Short task: Format the lines from the one with "Image resolution: width=680" through the one with "tap(105, 108)", both included, as a JSON list of strings with one string per line, leaving out any blank lines.

Supplied data:
....

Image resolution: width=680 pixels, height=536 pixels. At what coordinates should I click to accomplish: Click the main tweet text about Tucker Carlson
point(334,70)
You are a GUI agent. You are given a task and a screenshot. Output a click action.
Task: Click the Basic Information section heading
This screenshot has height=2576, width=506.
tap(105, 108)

....

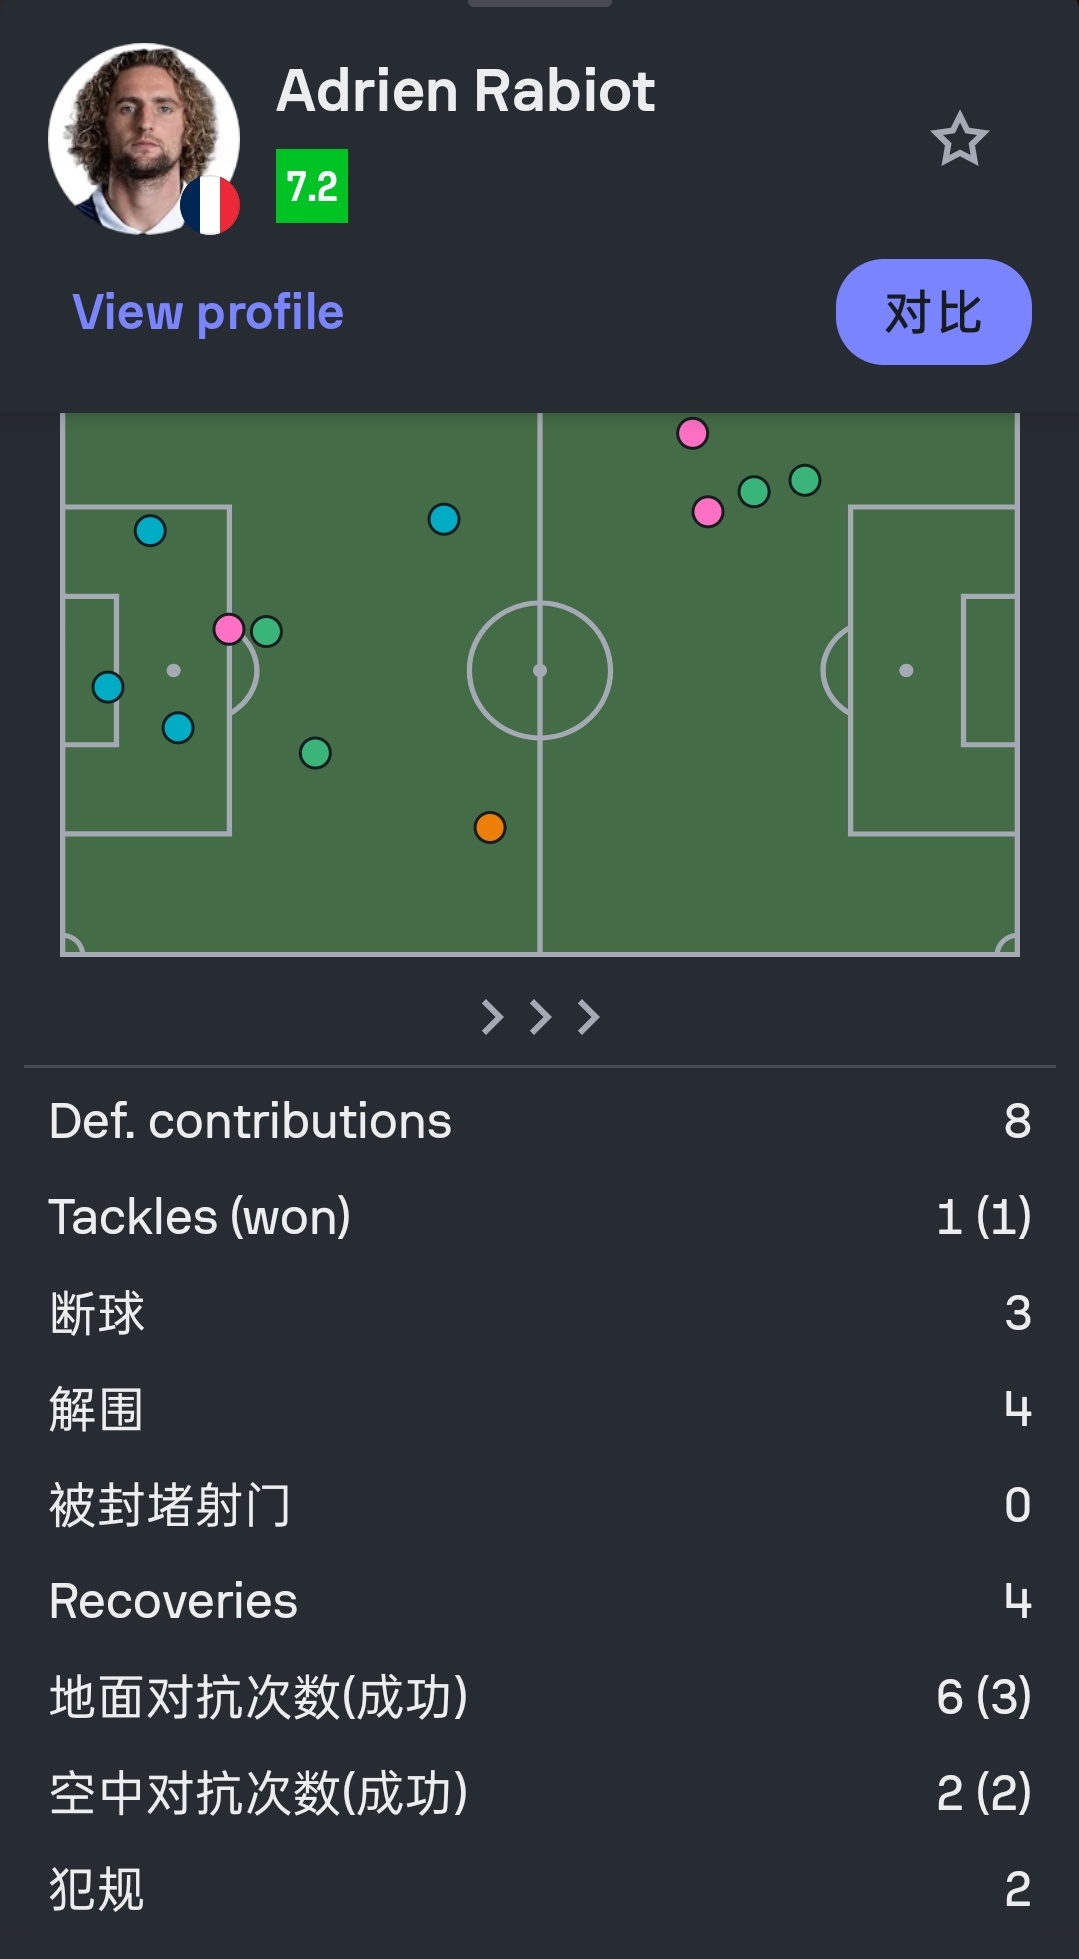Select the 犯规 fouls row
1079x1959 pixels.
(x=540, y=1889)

....

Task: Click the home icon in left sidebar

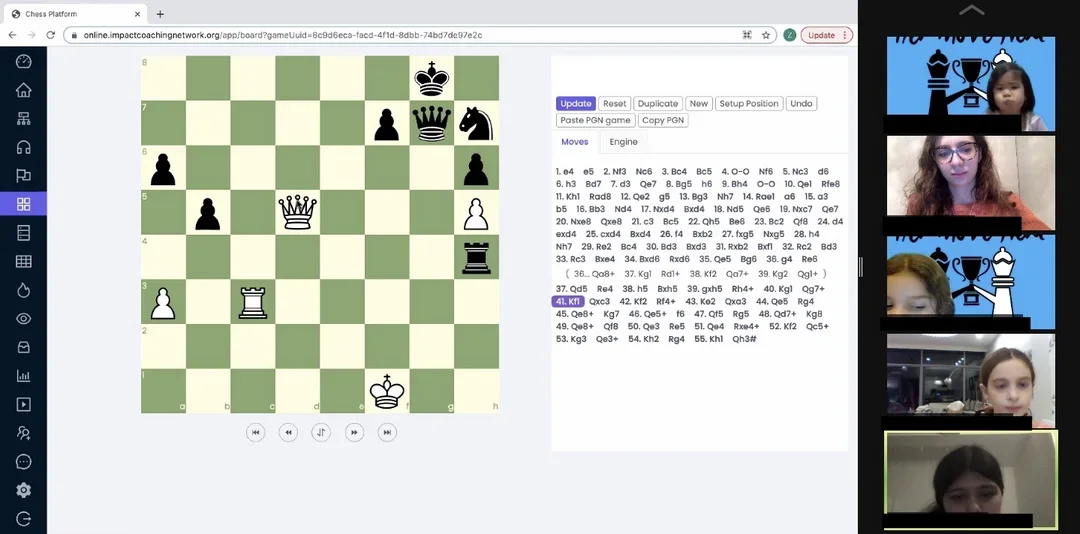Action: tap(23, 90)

....

Solution to the exercise:
[
  "Image resolution: width=680 pixels, height=536 pixels. At what coordinates should I click to accomplish: Click the main tweet text about Tucker Carlson",
  "point(334,70)",
  "You are a GUI agent. You are given a task and a screenshot. Output a click action.",
  "Task: Click the Basic Information section heading",
  "This screenshot has height=2576, width=506.",
  "tap(105, 108)"
]